Tuttavia, come abbiamo sottolineato, una comunicazione istituzionale poco trasparente può suscitare nelle persone sentimenti di diffidenza e pregiudizi, elementi a loro volta in grado di compromettere la fiducia dei singoli nel sistema sanitario e quindi di ostacolare il gesto delle persone di “affidarsi” ai sanitari stessi. Inoltre, la discrepanza osservata tra Istituzioni e singoli professionisti, tra una corretta disseminazione e una corretta applicazione delle prove emerse dalla ricerca scientifica, può generare incongruenze 3 non solo comunicative, ma anche decisionali, che richiedono di essere adeguatamente percepite e – quando necessario – esplicitate, in una prospettiva augurabile anche da parte di pazienti consapevoli e informati.

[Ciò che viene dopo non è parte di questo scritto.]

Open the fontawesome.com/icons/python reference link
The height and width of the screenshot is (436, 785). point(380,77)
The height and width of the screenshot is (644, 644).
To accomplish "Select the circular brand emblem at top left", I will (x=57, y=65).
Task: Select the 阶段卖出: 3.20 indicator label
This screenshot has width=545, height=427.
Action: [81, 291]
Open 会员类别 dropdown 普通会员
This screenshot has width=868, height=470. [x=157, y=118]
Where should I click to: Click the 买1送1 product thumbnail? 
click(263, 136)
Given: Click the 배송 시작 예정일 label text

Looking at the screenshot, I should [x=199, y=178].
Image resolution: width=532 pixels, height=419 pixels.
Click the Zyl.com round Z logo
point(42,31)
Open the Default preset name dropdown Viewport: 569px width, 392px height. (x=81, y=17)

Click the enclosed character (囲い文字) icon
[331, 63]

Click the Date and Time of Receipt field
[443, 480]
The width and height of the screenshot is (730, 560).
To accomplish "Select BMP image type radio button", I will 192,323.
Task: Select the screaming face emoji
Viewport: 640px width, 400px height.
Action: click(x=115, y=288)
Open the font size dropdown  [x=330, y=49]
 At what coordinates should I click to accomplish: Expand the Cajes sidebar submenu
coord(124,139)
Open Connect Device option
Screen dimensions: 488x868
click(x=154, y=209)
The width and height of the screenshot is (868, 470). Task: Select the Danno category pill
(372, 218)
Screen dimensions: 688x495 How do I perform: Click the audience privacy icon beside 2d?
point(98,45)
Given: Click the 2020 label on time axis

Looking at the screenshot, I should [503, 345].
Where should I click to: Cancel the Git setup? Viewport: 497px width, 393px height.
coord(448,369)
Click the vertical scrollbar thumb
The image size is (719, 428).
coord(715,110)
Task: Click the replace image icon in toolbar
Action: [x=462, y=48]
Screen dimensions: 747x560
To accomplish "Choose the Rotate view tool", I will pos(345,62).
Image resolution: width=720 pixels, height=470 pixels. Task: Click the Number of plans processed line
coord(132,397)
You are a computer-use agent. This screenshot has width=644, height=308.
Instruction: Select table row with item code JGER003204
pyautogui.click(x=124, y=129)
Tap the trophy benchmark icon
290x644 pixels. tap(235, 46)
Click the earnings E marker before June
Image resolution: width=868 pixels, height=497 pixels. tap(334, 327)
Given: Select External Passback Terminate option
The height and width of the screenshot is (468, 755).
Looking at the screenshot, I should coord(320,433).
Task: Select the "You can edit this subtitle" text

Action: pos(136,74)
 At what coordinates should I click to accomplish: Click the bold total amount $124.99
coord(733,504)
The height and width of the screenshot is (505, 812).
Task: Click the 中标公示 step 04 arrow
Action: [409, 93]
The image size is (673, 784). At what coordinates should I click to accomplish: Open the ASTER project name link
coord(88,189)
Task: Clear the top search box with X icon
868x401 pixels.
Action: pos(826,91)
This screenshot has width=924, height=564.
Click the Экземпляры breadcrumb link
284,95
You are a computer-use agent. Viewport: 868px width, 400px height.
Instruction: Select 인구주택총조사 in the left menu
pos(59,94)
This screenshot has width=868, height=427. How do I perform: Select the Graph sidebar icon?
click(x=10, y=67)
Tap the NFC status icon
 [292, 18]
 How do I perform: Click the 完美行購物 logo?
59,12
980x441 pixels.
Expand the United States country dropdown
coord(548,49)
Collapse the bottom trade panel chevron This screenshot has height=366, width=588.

Una discussione intorno a questi temi non può essere racchiusa in una ricetta “evidence-based” per una corretta informazione, né questo abbiamo proposto, quanto piuttosto introdotta con la premessa che non c’è comunicazione onesta senza contenuti di qualità e senza riceventi consapevoli. La frase di Massimo Troisi dal film Il Postino : «La poesia non è di chi la scrive, è di chi gli serve» potrebbe essere applicata anche alla ricerca sulla salute, che è una risorsa collettiva da disseminare e condividere ben oltre l’ambito sanitario. Per questo siamo concordi nel sostenere la necessità che tutte le parti interessate – cittadinanza, sanitari e istituzioni – siano sinergiche nel tutelarne l’utilità, la diffusione trasparente e l’applicazione corretta.

Raffaele Rasoini, Giulio Formoso, Camilla Alderighi

Bibliografia

1. Rasoini R, Formoso G, Alderighi C. La comunicazione della ricerca scientifica: informare (e formare) generando fiducia. Recenti Prog Med 2022; 113: 151-6.

2. Nsangi A, Semakula D, Oxman AD, et al. Effects of the Informed Health Choices primary school intervention on the ability of children in Uganda to assess the reliability of claims about treatment effects: a cluster-randomised controlled trial. Lancet 2017; 390: 374-88.

3. Belleudi V, Finocchietti M, Fortinguerra F, et al. Drug prescriptions in the outpatient management of Covid-19: evidence-based recommendations versus real practice. Front Pharmacol 2022; 13: 2022.825479.